Dataset records
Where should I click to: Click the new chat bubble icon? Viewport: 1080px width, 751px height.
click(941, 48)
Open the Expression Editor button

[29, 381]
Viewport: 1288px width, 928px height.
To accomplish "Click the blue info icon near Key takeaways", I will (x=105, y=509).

--

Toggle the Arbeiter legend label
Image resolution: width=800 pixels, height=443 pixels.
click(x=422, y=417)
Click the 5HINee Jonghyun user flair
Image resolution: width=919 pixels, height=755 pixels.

---

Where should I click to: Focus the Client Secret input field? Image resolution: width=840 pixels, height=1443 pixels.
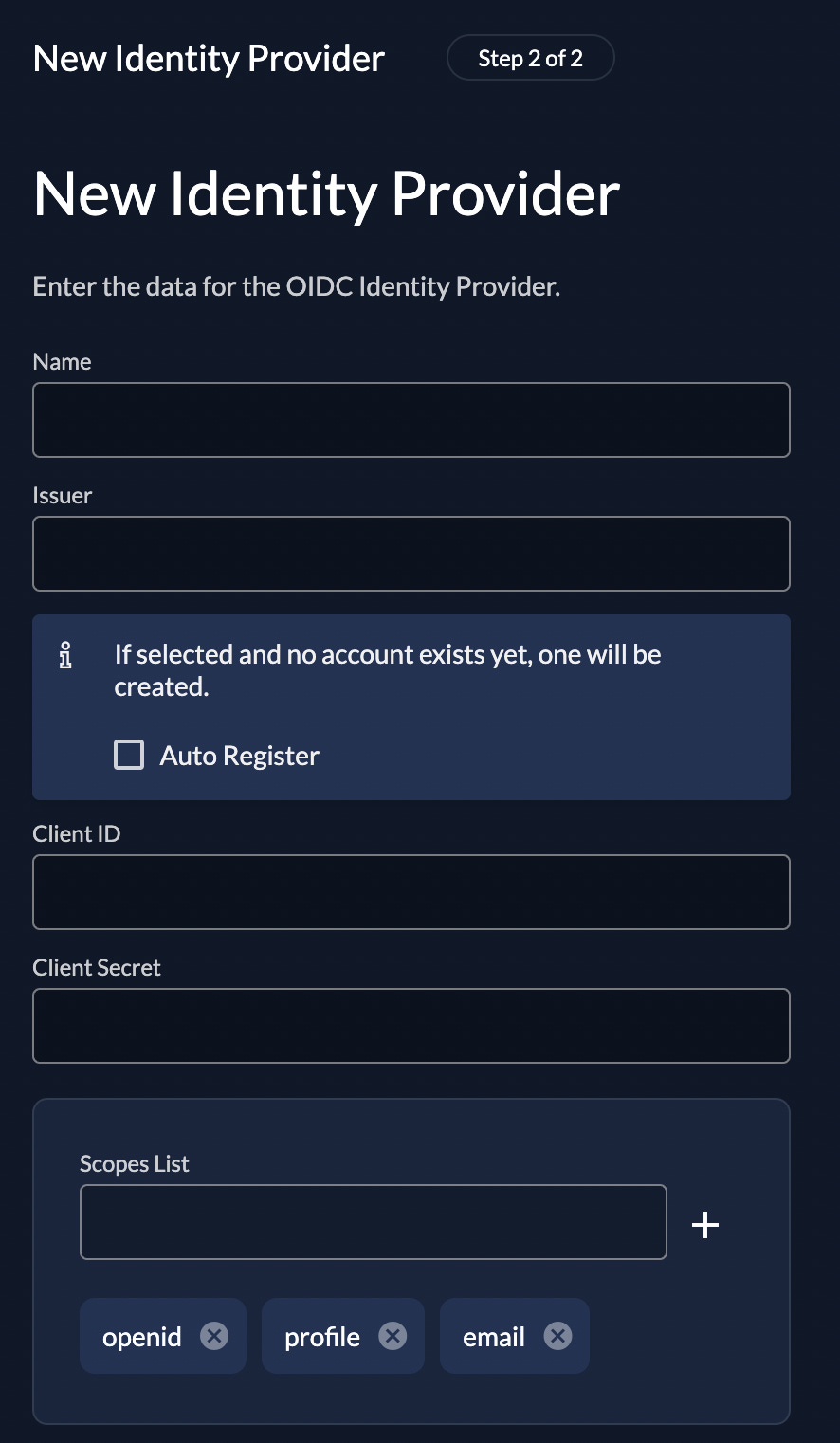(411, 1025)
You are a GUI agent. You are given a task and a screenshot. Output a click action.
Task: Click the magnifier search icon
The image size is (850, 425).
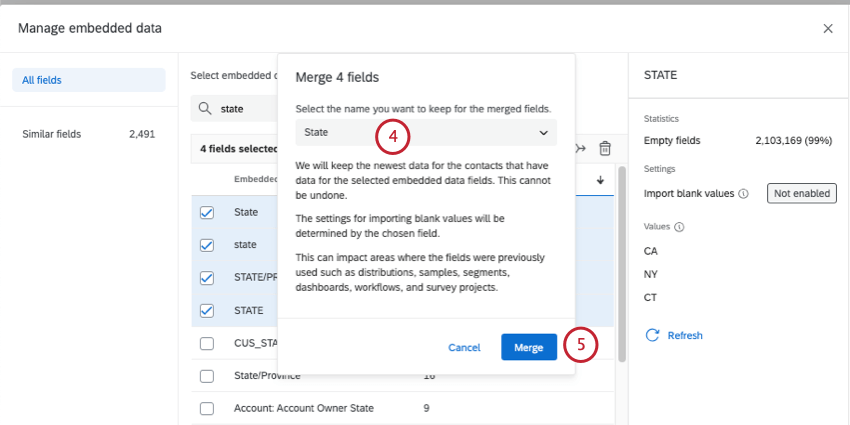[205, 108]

» What the task requires: In the records above, find the line with "Image resolution: width=800"; write out exactly that line and each one after it, stopping after the line with "Image resolution: width=919".

» Output for this task:
Image resolution: width=800 pixels, height=443 pixels.
click(x=422, y=417)
Click the 5HINee Jonghyun user flair
Image resolution: width=919 pixels, height=755 pixels.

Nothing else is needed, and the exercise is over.